Records from a data source:
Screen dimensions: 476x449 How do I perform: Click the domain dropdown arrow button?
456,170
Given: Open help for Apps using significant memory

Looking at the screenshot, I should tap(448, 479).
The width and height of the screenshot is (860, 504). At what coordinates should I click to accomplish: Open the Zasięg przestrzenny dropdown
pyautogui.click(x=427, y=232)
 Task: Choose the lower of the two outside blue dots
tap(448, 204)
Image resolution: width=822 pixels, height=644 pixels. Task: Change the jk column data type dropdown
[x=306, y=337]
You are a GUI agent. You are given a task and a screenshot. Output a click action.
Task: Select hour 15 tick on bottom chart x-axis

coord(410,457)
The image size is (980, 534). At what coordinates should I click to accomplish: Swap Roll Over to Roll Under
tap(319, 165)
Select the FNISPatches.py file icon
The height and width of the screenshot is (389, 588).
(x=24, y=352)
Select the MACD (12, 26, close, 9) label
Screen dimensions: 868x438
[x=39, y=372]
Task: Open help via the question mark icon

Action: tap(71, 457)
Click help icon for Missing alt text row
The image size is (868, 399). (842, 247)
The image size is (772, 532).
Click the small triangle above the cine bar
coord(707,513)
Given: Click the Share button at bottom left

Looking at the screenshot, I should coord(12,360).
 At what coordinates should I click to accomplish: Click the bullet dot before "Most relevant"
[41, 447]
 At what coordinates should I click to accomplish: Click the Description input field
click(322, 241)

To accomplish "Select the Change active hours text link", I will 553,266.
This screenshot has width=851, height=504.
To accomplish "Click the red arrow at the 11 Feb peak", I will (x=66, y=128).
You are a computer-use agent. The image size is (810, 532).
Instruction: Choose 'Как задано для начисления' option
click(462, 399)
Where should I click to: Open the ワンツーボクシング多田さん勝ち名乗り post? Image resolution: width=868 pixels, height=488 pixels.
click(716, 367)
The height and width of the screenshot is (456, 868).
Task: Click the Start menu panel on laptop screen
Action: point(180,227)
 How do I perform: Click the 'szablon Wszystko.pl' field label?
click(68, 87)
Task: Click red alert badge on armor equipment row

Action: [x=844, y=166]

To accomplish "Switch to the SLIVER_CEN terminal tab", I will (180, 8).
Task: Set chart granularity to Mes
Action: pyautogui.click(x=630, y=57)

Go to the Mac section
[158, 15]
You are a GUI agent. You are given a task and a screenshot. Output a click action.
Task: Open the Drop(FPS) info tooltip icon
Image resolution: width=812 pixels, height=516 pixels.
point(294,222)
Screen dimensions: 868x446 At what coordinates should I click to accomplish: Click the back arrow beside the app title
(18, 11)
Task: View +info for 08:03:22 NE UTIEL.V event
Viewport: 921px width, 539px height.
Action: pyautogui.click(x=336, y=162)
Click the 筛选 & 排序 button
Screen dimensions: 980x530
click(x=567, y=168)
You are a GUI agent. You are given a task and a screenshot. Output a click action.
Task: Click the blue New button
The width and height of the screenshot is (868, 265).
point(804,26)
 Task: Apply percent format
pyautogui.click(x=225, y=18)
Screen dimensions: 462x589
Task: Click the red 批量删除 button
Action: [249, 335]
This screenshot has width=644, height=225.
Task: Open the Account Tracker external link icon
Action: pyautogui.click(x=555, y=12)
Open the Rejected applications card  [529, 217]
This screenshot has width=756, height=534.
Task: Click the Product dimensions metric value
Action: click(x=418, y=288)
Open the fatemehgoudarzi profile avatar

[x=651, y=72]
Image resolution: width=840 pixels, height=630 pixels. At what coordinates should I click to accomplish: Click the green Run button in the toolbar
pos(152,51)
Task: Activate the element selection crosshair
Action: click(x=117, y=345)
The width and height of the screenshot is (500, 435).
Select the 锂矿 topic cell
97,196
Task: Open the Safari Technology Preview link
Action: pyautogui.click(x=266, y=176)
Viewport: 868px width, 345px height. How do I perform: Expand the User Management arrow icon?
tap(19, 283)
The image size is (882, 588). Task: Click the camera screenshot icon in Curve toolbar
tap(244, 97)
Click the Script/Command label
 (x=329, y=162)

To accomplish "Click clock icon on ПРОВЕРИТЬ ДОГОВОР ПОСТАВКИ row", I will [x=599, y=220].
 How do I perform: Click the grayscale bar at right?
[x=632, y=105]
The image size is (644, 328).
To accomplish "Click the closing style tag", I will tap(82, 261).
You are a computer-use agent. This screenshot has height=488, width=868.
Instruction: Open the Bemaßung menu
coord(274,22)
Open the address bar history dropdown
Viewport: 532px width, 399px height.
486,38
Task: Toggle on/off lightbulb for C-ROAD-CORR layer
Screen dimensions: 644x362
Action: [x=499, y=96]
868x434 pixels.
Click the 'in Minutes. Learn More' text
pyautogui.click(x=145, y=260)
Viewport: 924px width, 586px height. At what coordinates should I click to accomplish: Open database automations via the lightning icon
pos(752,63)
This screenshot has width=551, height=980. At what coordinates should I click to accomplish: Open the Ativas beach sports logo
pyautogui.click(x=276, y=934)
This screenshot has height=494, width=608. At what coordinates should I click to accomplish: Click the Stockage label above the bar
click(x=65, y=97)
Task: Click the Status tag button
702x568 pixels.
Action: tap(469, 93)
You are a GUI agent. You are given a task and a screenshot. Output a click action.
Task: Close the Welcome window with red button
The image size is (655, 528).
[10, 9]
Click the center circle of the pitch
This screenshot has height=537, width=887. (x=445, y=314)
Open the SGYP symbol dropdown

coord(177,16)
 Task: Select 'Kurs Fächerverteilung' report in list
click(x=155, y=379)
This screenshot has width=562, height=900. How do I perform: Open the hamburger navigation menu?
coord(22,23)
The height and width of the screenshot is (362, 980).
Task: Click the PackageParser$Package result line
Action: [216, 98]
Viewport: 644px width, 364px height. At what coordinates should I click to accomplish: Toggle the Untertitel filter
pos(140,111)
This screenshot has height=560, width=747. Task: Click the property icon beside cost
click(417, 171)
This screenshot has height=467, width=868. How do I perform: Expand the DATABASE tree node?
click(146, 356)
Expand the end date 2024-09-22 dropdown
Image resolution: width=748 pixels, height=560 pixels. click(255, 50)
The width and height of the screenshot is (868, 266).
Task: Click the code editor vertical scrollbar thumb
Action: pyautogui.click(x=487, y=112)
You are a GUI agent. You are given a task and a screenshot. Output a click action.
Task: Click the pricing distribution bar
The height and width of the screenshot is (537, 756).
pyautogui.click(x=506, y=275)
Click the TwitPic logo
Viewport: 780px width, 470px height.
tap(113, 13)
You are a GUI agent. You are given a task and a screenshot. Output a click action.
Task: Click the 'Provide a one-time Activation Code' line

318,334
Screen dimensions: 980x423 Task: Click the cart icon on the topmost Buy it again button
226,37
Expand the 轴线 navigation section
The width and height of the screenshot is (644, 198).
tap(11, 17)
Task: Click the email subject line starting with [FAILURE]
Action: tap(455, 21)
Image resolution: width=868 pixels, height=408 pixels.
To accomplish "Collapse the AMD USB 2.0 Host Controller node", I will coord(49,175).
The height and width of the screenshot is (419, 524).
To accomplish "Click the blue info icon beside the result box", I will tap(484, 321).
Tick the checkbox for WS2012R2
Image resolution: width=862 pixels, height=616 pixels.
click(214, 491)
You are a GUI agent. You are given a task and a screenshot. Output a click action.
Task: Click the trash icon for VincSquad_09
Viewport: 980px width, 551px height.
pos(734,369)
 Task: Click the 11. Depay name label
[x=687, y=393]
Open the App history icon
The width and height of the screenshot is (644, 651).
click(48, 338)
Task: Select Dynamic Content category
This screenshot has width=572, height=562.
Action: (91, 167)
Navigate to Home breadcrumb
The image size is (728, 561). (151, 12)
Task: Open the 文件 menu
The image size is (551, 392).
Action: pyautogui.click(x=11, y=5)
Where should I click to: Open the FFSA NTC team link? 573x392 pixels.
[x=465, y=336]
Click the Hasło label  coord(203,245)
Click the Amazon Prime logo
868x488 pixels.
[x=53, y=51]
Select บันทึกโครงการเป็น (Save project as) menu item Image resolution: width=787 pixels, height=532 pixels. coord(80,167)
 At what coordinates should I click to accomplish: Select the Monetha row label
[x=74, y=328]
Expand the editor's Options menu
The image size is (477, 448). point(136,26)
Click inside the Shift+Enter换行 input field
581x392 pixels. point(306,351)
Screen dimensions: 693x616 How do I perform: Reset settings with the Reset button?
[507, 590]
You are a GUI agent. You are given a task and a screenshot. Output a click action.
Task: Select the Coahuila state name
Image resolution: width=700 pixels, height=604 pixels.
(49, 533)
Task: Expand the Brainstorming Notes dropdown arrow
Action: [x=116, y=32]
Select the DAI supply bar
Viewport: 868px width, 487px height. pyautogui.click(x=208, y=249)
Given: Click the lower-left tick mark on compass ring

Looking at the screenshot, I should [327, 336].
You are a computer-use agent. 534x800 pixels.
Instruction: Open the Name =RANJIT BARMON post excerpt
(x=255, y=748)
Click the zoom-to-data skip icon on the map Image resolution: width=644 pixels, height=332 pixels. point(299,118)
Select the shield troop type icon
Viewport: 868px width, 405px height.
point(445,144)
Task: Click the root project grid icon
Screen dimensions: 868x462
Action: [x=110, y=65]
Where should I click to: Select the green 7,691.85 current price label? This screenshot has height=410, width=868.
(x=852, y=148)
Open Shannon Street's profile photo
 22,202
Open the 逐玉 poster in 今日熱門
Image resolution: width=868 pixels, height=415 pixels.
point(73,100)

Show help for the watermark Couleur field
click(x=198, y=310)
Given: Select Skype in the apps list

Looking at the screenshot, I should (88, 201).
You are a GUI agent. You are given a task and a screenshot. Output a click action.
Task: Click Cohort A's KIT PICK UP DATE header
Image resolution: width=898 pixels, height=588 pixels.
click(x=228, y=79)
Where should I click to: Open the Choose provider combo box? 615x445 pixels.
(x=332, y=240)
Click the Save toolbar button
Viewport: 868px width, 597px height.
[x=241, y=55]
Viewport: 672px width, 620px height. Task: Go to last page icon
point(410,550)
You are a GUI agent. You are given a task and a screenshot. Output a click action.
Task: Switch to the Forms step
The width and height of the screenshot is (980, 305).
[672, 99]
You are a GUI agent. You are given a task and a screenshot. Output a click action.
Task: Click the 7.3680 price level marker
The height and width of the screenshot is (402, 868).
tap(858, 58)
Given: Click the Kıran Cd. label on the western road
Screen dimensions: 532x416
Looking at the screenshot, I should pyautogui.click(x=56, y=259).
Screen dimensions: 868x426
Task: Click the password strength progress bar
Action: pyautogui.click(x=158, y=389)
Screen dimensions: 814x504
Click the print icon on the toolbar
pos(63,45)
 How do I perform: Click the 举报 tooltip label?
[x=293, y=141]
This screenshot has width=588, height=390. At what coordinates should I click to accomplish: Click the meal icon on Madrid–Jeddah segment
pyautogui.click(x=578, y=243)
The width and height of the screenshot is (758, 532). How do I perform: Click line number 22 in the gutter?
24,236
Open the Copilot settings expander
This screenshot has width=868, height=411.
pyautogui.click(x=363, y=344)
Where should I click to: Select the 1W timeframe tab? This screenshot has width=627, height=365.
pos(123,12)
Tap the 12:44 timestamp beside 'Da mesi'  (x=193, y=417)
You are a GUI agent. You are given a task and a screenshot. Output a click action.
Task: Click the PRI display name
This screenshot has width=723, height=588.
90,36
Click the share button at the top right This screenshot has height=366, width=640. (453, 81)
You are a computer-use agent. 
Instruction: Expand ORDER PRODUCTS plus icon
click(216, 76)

§ Task brief: Given the word "computer", show every line of the records that contains it.

§ Expected answer:
You are a computer-use agent. The image size is (810, 532).
You are a computer-use agent. This screenshot has height=488, width=868.
You are a computer-use agent. 534x800 pixels.
You are a computer-use agent. 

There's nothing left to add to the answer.